There are complications, though. The equipment tax generates $1 billion a year to fund cities, counties, schools and libraries. The governor has acknowledged the concerns of local officials, who have already trimmed staffs and public services after caps on property taxes, enacted in 2008, substantially reduced their revenue. The caps were written into the Indiana Constitution at the urging of former Gov. Mitch Daniels. If Pence’s desire to add the equipment tax to the extensive list of fiscal reforms, the most basic services in Hoosier communities may cease to be basic.
Pence has repeatedly reassured mayors and school district officials he does not want repeal of the tax to cause “undue harm” to local entities. Two bills in the current session of the General Assembly would phase out the equipment tax, rather than immediately eliminating it. But neither proposal — one in the House and another in the Senate — establishes replacement revenue for the $1 billion of local funding.

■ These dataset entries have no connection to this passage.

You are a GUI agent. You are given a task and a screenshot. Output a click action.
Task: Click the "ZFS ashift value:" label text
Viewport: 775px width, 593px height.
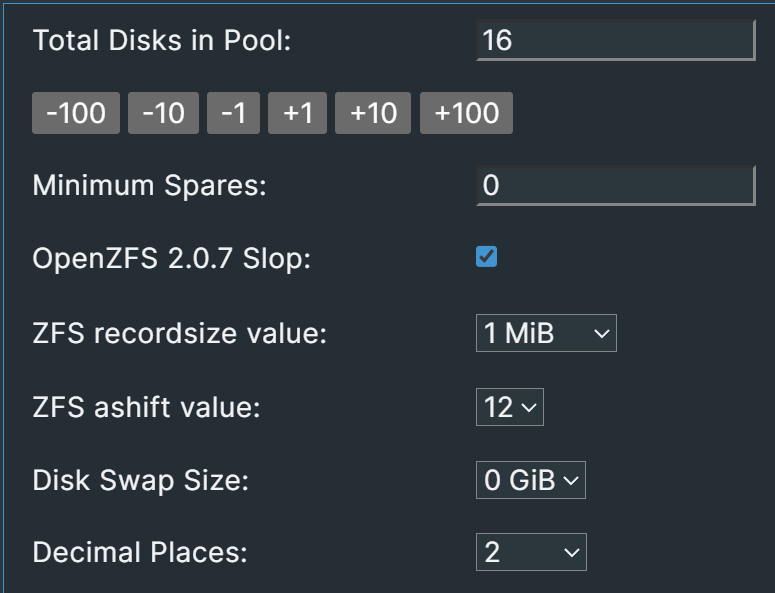[x=146, y=407]
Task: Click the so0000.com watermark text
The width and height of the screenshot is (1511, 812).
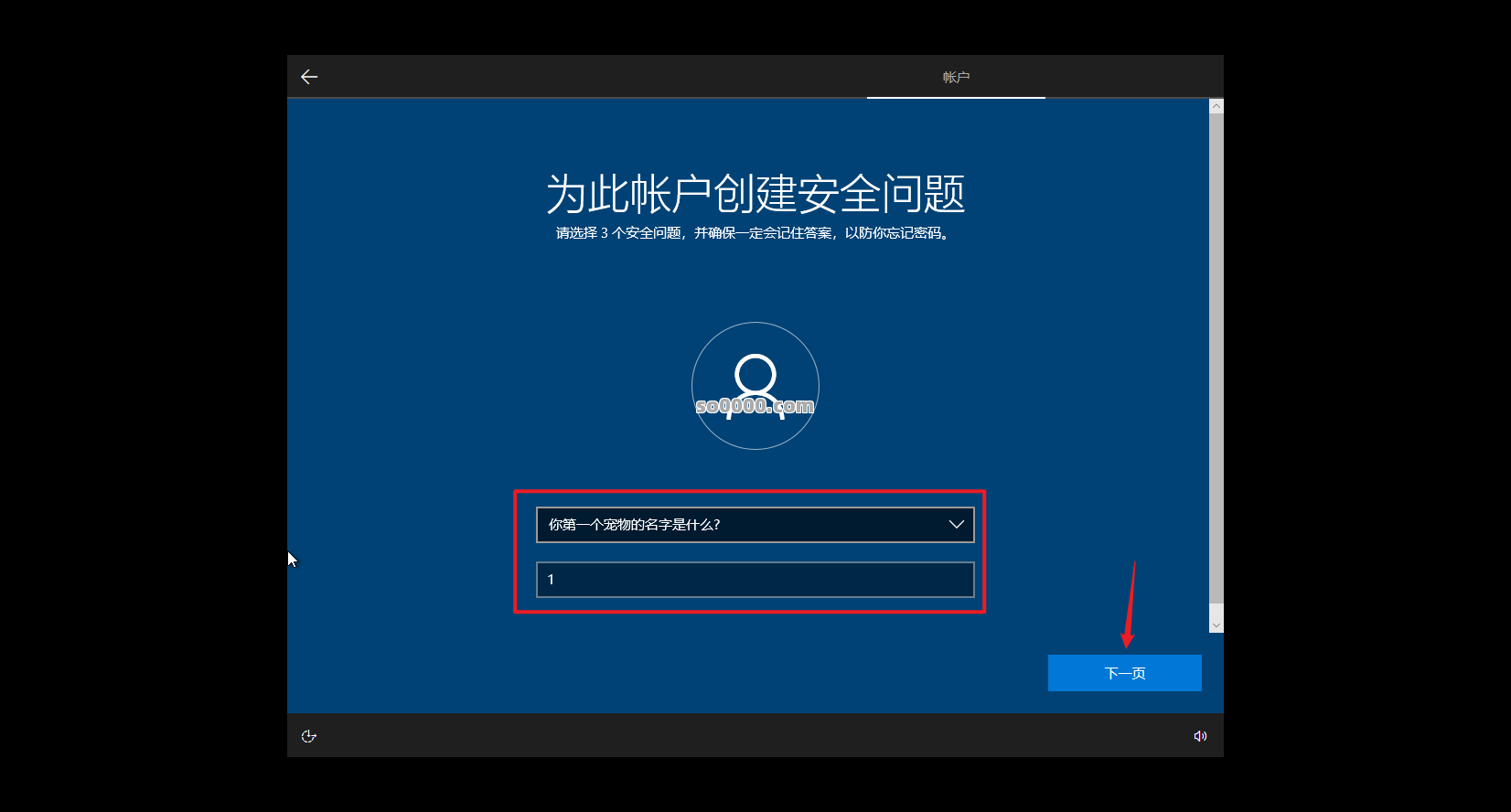Action: (x=755, y=406)
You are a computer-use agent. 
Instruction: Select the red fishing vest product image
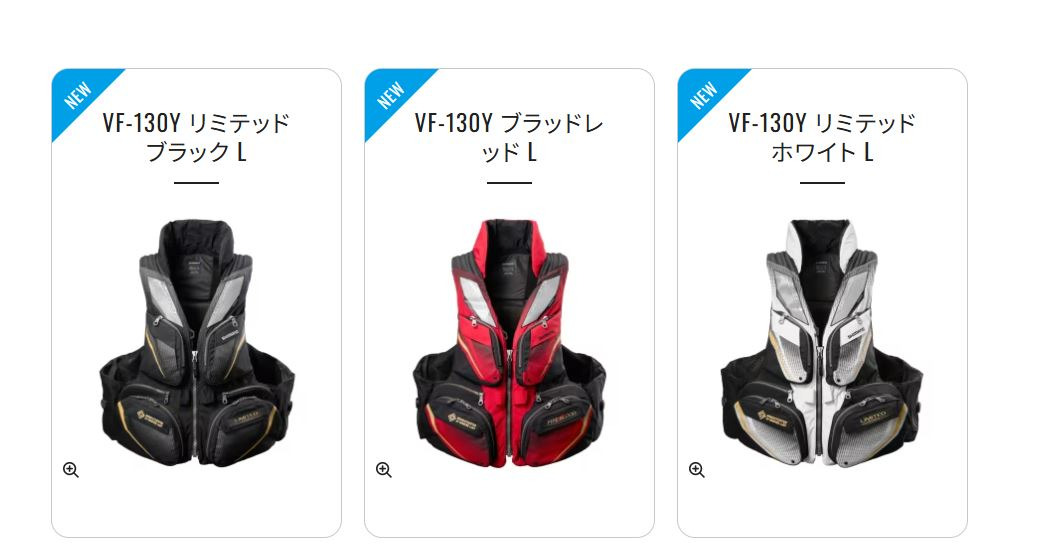click(x=509, y=342)
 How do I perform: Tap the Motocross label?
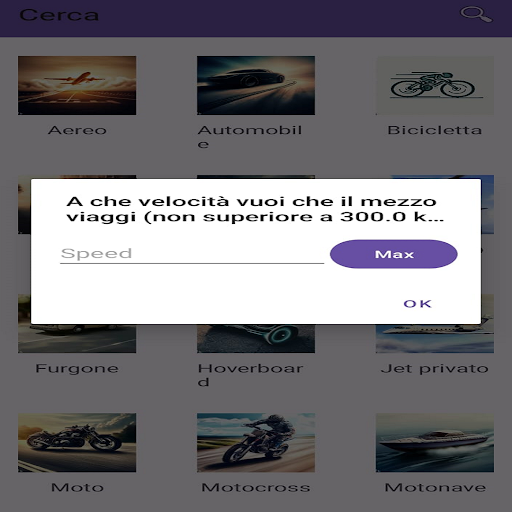(x=256, y=488)
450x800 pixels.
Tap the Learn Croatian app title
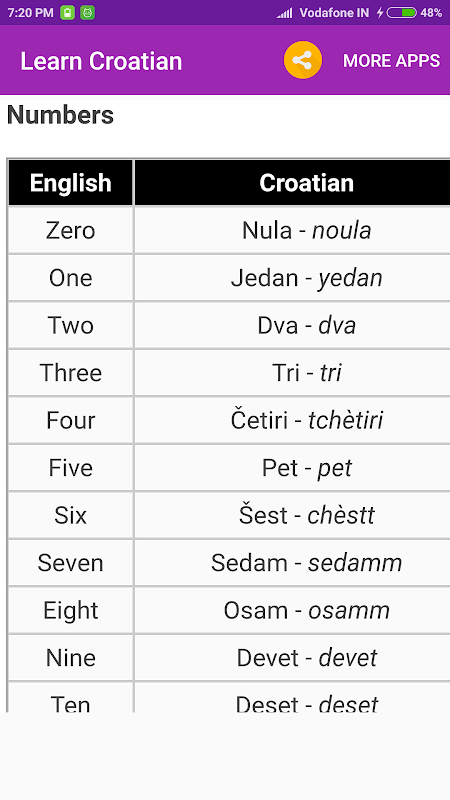(101, 61)
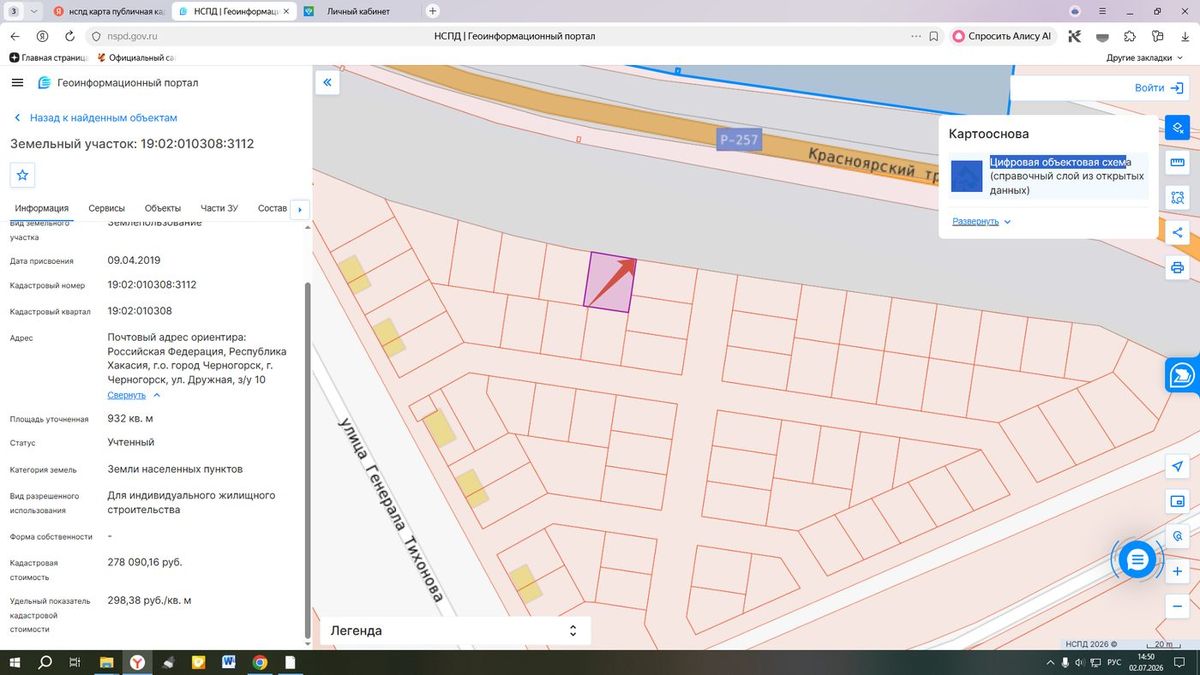Open the ruler measurement tool
This screenshot has height=675, width=1200.
[x=1177, y=163]
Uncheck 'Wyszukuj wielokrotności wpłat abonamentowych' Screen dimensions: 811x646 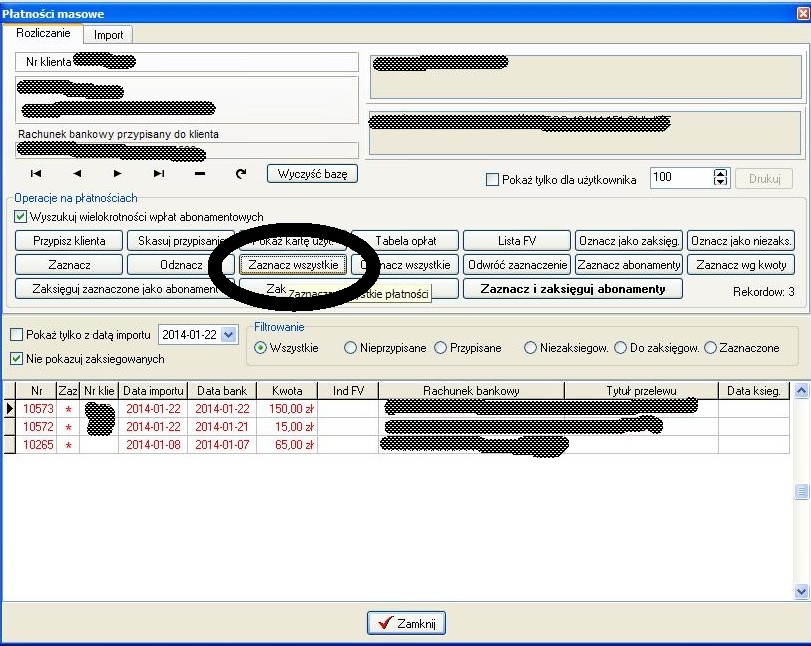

Mayors from six large cities, including Terre Haute’s Duke Bennett, met with Pence last week and tried to get him to explain how the revenue would be replaced. He did not, according to a story published Friday from CNHI statehouse reporter Maureen Hayden.
In a news conference Thursday, Pence said he is negotiating with legislators on the issue and doesn’t “want to negotiate this in public.”
The concerns of the mayors got some affirmation from a study conducted by the nonpartisan Indiana Fiscal Policy Institute. The research concluded that repeal of the equipment tax would have only a small effect on out-of-state businesses seeking to relocate. The report also found that the 2008 property-tax caps will reduce funding for police and fire protection, school buses and public services by $800 million next year. The losses from the elimination of the equipment tax would come on top of that.
The burden of replacing the revenue would fall on property owners, average Hoosiers.
The report verifies that tax cuts reduce business expenses, boost profits and can encourage relocations to Indiana and investments. But it adds, tax cuts “are most effective where the loss of tax revenue to governments does not reduce public services, especially on highways, police and fire protection, and perhaps education.”
The intention to ease undue burdens on businesses and corporations generally makes financial sense. That relief should not simply move the burden to homeowners, many of whom work at those businesses. Nor should that corporate and business tax relief deplete the already tenuous ability for local communities to maintain a basic quality of life for their residents — an undue harm.
The concept of repealing the business personal property tax should go to a summer study committee of the Legislature. The impact of rushing it into reality is unclear and troublesome. The governor and lawmakers need to slow down.